Task description >>
Format the part of the rows that opens with the line containing "Task: Click the Hide Certificate button" and closes at the end of the rows as a numbered list, skipping blank lines and leaving out the pictures.

--- BEGIN Records supplied ---

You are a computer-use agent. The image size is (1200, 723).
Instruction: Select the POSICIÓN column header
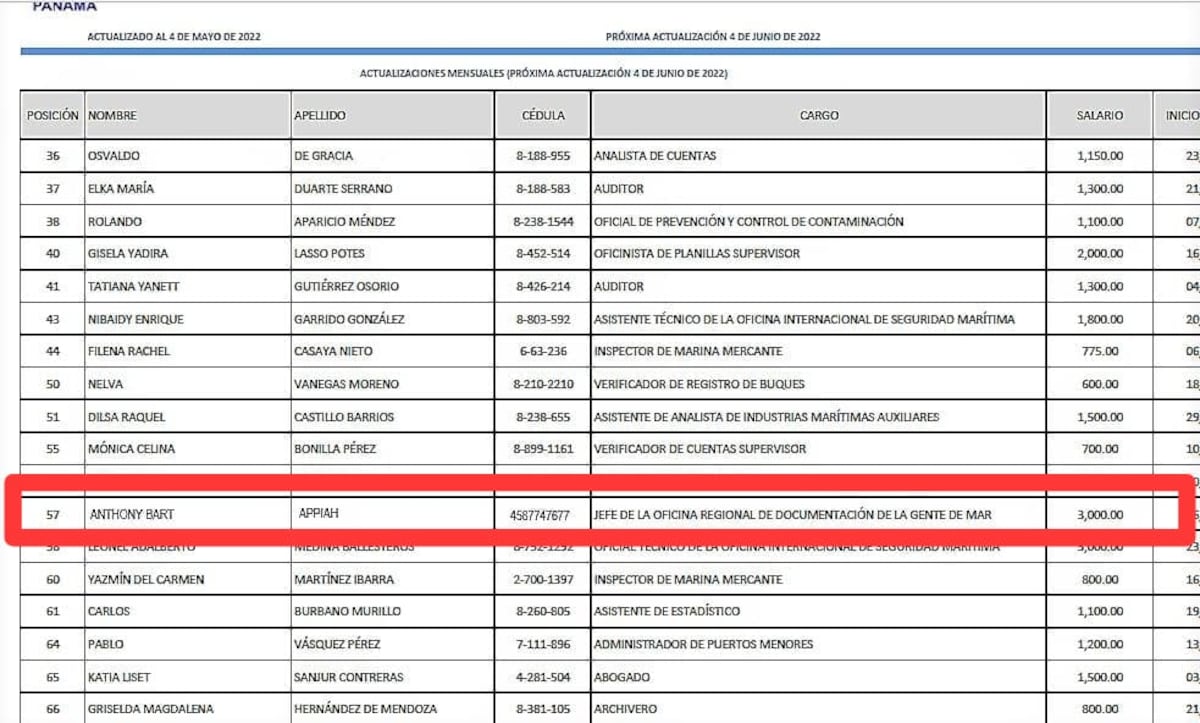pyautogui.click(x=52, y=114)
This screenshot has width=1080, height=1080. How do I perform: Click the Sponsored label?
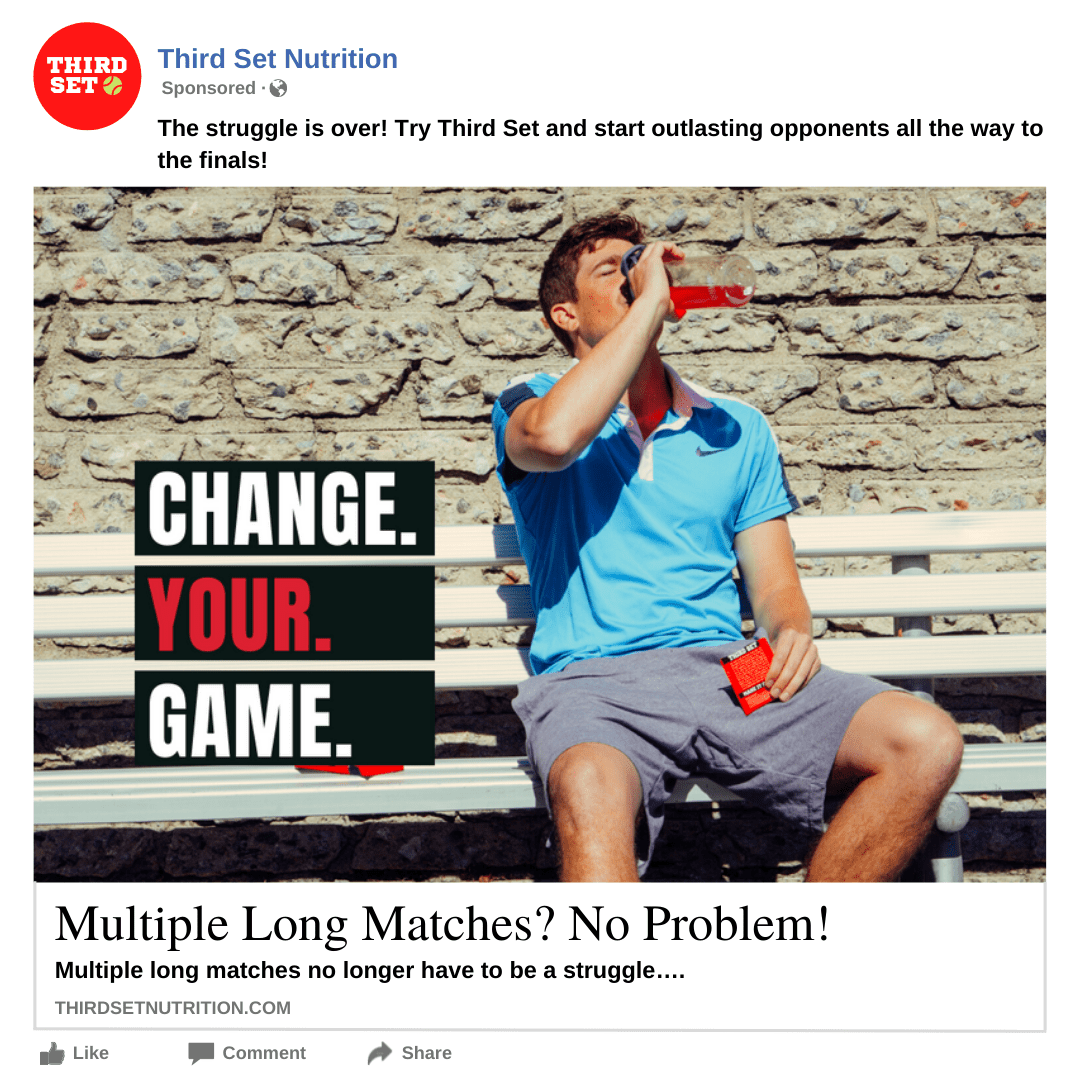208,88
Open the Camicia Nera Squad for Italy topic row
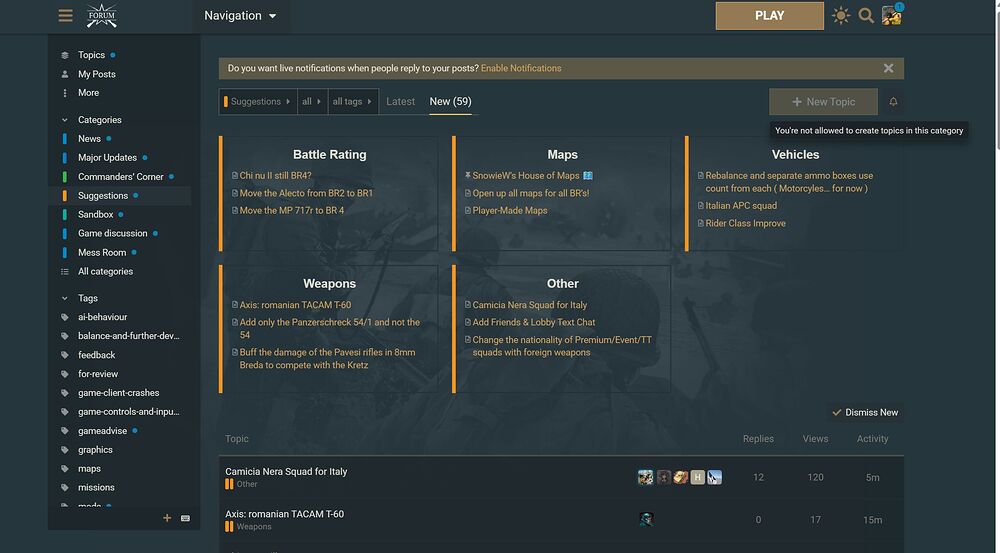 (286, 472)
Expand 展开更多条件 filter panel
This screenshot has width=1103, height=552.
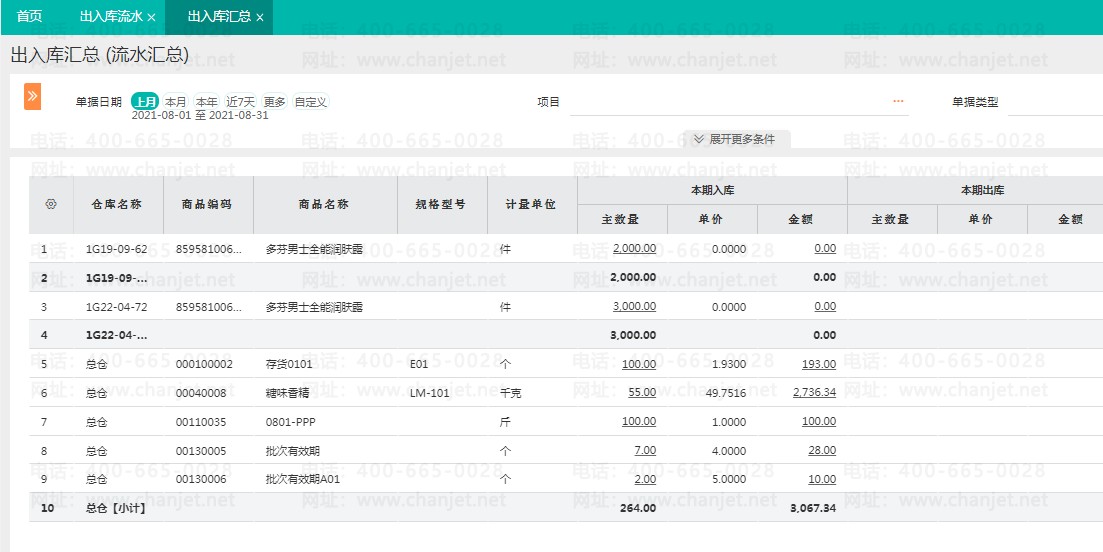735,139
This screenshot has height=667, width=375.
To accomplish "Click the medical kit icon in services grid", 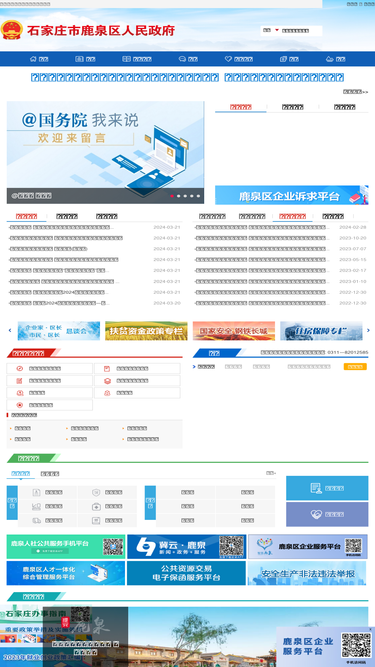I will [96, 507].
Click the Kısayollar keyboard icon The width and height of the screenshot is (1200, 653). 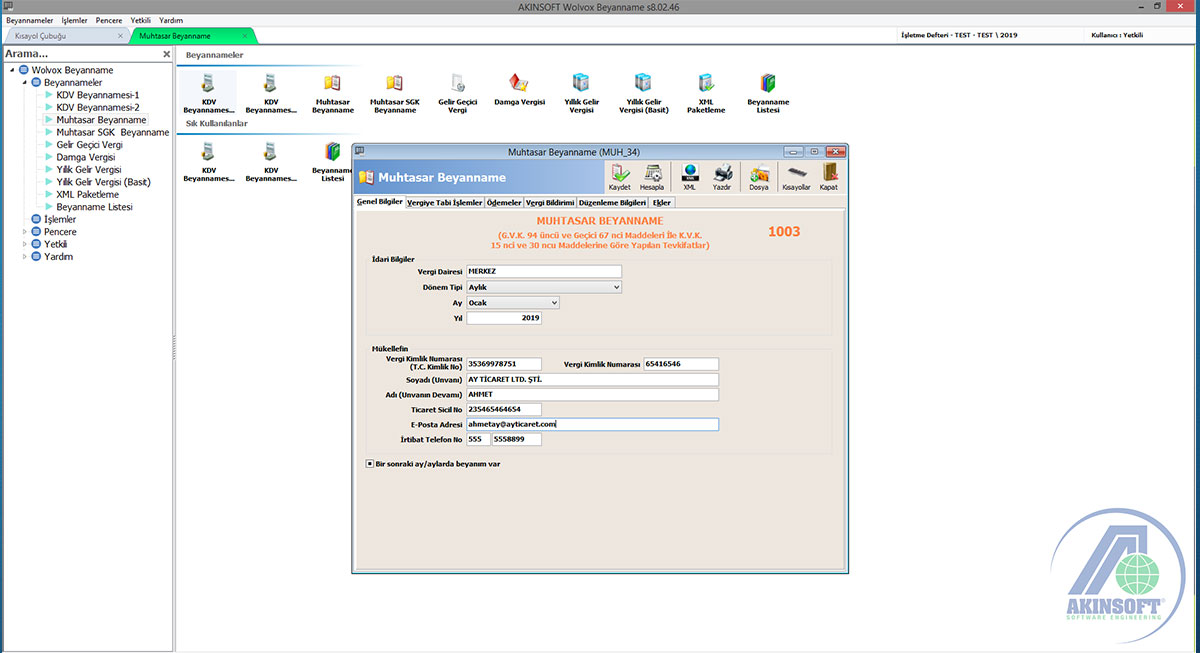(x=796, y=176)
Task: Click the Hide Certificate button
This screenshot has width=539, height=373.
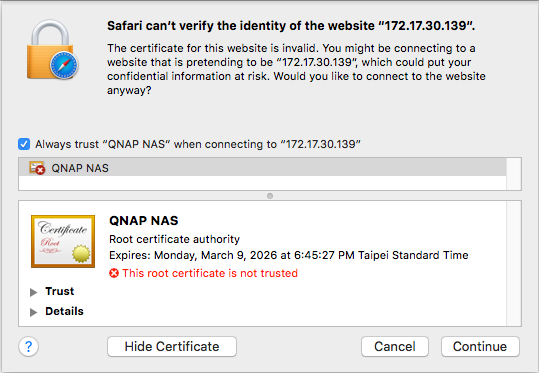Action: click(172, 346)
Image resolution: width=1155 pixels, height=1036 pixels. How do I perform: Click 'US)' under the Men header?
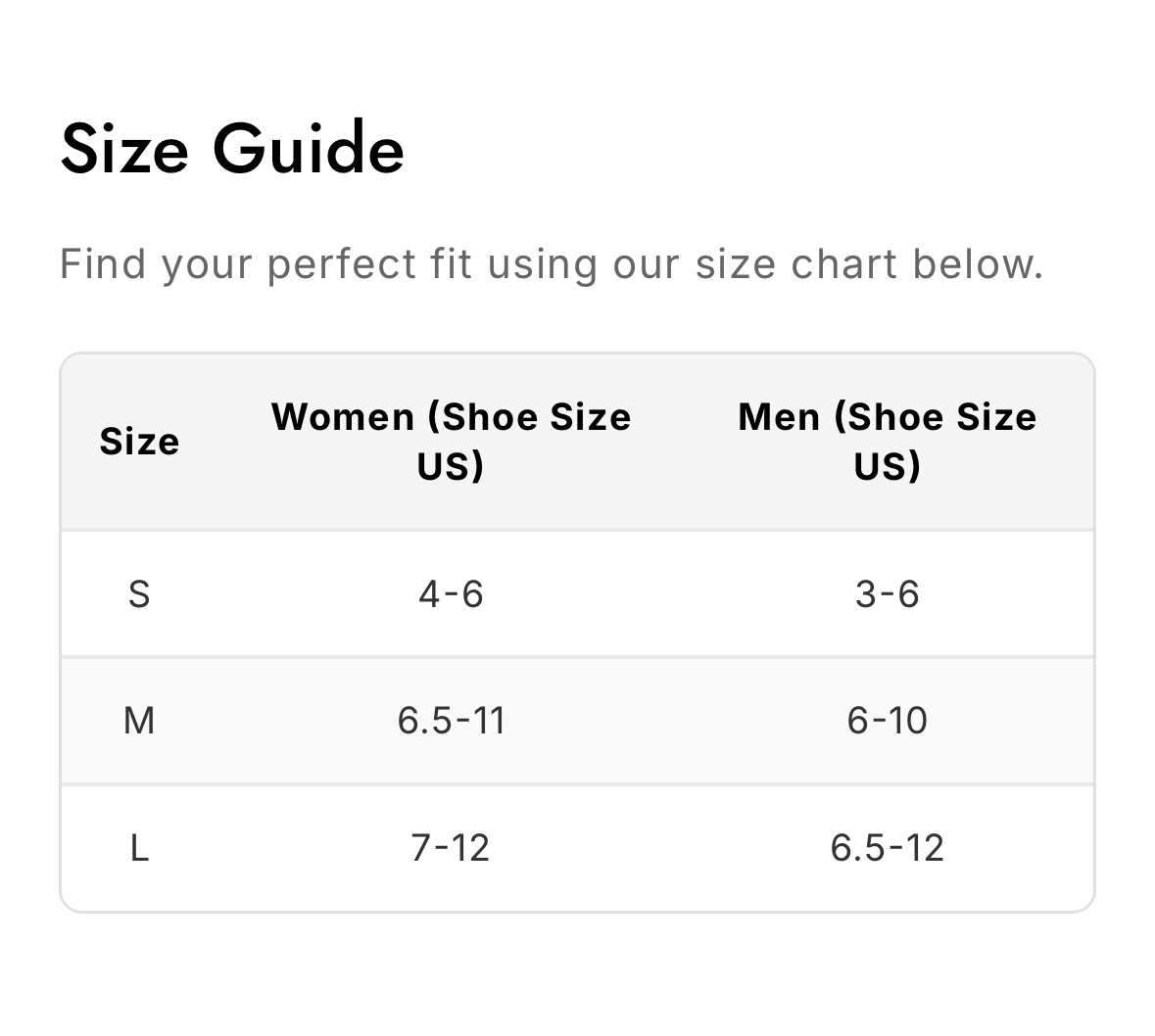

--- END Records supplied ---

The solution >>
1. Task: Click the Hide Certificate button
2. This screenshot has width=539, height=373.
3. Action: click(172, 346)
4. Image resolution: width=1155 pixels, height=1036 pixels. How do I perform: Click 'US)' under the Men header?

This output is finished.